Problem statement | The lines to copy from the data below are those that hold the string "logo".

=== Materials provided ===

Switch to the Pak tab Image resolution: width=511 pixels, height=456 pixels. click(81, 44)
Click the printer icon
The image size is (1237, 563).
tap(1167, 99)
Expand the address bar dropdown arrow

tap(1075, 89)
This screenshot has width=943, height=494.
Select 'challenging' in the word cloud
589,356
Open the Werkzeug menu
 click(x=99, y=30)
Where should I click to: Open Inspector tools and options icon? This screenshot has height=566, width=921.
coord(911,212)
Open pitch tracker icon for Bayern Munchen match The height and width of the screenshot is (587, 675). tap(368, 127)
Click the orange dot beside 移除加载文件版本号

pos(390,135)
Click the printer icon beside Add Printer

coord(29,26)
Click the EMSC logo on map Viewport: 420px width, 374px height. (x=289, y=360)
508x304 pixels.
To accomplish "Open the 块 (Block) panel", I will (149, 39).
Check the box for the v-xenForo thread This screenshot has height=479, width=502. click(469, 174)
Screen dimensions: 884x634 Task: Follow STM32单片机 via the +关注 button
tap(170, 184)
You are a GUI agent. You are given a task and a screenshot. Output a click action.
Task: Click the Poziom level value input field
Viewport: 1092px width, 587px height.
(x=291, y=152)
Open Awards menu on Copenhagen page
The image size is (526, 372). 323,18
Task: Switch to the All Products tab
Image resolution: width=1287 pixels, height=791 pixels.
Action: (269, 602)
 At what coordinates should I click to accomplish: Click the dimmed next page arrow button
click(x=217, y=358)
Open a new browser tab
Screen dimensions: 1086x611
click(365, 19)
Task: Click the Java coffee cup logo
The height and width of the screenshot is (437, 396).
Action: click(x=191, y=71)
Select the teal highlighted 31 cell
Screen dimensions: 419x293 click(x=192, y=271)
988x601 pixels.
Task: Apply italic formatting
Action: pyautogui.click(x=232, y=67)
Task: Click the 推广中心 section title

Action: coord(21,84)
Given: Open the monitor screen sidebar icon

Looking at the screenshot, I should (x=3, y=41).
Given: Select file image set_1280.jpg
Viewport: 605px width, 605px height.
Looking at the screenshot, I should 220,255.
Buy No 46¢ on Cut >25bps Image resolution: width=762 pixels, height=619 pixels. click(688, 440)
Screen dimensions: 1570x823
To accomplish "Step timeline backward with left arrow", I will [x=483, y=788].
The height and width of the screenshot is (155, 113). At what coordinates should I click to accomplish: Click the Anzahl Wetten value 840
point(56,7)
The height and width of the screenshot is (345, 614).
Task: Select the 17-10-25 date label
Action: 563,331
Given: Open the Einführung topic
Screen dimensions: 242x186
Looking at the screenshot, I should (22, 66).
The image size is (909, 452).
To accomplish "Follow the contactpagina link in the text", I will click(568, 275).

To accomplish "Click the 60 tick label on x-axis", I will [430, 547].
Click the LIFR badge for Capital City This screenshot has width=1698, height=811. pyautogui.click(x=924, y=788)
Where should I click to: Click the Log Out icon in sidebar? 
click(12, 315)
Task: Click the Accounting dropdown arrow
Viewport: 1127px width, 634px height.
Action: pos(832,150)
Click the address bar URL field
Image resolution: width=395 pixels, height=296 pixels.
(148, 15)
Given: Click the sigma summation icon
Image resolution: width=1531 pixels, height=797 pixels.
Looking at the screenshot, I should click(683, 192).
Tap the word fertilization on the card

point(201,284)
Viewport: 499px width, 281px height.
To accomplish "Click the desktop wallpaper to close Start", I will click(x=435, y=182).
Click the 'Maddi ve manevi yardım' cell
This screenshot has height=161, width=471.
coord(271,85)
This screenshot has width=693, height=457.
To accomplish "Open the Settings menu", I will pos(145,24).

===

Exercise answer |
Click the EMSC logo on map Viewport: 420px width, 374px height. (x=289, y=360)
Task: Click the Java coffee cup logo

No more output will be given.